WHAT IS NEEDED:
Reproduce word for word the rows below from the line containing "Task: Click the 매수 체결 가격 3,448 KRW row" through the line containing "click(84, 278)", both included, and leave the pictures out of your answer.

SUPPLIED MATERIAL:
## Start

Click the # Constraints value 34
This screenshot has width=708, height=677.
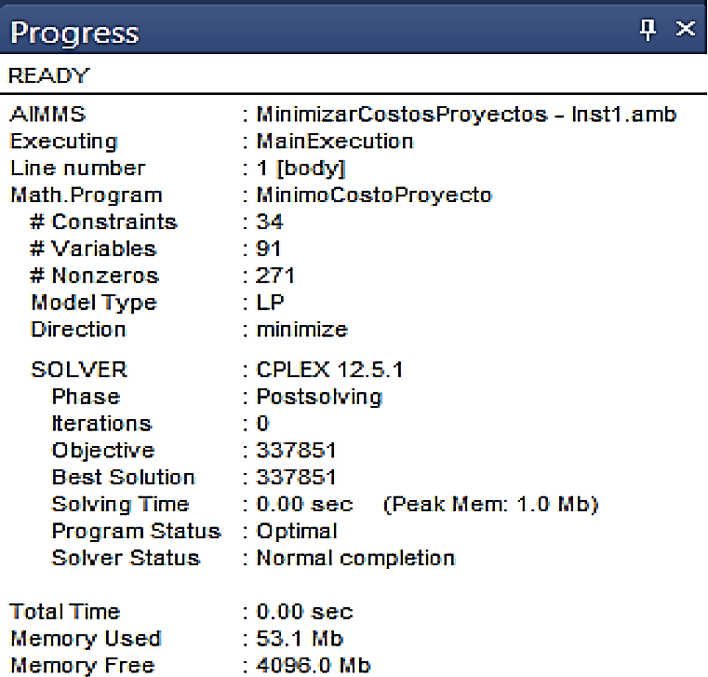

## End
## Start

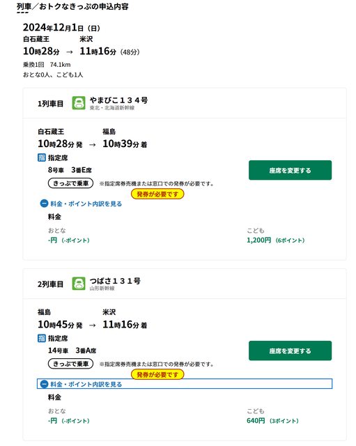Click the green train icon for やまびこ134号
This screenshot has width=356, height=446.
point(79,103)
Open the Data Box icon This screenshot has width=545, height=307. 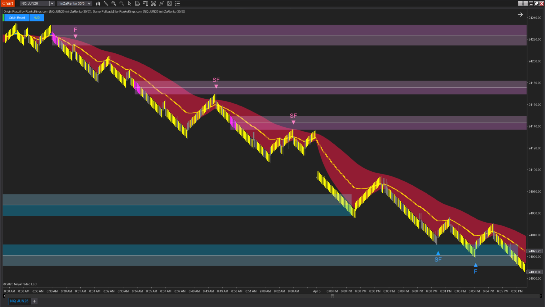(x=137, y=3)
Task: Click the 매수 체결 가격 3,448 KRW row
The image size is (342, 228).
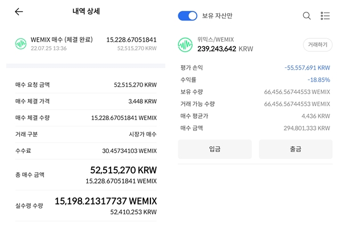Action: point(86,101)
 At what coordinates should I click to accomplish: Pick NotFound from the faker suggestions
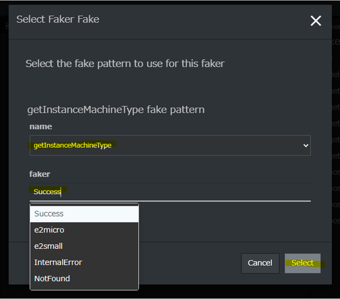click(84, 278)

## End

OUTPUT OF THE TASK:
Task: Click the 매수 체결 가격 3,448 KRW row
The image size is (342, 228).
Action: point(86,101)
 At what coordinates should I click to accomplish: Pick NotFound from the faker suggestions
click(84, 278)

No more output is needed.